Exercise instructions: Tally the lines in the data below in which the word "will" occurs, then give only the total.

[Entries provided — start]

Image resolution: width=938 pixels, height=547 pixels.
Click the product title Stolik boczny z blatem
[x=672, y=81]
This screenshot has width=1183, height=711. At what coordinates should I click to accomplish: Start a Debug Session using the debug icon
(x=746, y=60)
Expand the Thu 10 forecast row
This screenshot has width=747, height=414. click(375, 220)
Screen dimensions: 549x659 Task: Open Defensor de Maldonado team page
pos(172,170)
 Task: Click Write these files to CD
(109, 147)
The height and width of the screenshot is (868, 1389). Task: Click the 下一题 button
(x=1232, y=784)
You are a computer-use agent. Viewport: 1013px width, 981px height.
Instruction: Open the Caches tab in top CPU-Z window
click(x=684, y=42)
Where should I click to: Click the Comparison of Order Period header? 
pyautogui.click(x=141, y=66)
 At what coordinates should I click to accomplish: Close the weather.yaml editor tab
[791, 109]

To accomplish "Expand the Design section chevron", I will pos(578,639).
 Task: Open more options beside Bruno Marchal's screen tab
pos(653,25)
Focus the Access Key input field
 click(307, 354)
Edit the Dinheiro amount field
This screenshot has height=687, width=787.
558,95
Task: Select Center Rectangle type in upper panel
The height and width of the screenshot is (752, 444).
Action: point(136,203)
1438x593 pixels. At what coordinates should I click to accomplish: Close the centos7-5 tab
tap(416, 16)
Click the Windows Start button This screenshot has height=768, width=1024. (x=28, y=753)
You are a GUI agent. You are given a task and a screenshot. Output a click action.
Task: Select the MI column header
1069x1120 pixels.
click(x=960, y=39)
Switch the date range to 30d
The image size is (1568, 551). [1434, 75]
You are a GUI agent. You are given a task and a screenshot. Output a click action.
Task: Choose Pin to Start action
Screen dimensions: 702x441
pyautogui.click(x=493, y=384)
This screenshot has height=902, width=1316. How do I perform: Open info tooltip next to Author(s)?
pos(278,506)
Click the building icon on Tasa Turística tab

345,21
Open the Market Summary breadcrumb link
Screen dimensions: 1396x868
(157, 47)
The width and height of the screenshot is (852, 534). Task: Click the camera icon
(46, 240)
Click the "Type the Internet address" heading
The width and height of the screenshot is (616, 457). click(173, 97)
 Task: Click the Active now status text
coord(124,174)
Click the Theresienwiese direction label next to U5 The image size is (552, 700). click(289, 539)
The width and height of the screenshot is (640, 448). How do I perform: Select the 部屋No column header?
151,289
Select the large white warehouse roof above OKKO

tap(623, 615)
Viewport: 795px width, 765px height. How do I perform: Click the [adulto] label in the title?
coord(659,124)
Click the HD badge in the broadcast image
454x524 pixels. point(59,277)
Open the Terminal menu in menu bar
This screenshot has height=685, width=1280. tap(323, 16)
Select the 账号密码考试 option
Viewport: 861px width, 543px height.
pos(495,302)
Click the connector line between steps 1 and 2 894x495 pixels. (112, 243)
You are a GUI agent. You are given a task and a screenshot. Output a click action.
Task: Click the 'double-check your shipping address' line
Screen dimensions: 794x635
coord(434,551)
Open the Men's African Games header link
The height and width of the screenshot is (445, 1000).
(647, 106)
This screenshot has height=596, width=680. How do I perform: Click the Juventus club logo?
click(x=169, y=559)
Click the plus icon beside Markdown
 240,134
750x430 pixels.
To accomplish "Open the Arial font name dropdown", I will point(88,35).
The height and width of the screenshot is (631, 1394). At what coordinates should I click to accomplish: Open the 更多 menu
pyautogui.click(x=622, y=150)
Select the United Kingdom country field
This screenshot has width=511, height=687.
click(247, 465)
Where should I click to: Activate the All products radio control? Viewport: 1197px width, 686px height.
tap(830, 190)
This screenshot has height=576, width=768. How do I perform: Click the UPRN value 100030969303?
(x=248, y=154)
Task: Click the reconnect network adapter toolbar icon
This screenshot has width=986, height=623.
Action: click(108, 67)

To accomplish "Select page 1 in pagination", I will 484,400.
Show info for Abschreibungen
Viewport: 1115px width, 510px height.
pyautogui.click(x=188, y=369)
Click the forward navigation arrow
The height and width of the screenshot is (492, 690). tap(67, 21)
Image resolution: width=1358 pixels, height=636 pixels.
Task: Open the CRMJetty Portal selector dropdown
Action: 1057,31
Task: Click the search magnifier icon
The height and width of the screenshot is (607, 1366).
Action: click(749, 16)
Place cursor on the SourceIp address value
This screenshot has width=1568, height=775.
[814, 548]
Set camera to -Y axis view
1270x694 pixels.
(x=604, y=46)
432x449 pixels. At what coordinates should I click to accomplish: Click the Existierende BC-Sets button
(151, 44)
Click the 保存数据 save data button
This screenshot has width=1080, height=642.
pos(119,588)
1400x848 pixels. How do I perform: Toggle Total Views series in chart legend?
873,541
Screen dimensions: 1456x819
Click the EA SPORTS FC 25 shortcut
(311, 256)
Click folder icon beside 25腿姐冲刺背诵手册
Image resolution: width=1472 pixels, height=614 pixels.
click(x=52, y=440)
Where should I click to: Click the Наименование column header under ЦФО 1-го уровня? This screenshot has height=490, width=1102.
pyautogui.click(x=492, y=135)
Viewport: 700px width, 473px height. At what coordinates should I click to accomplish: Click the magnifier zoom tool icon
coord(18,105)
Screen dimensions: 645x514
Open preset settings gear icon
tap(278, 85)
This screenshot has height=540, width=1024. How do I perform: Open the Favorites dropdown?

[Entries provided — finish]

The completed task: 3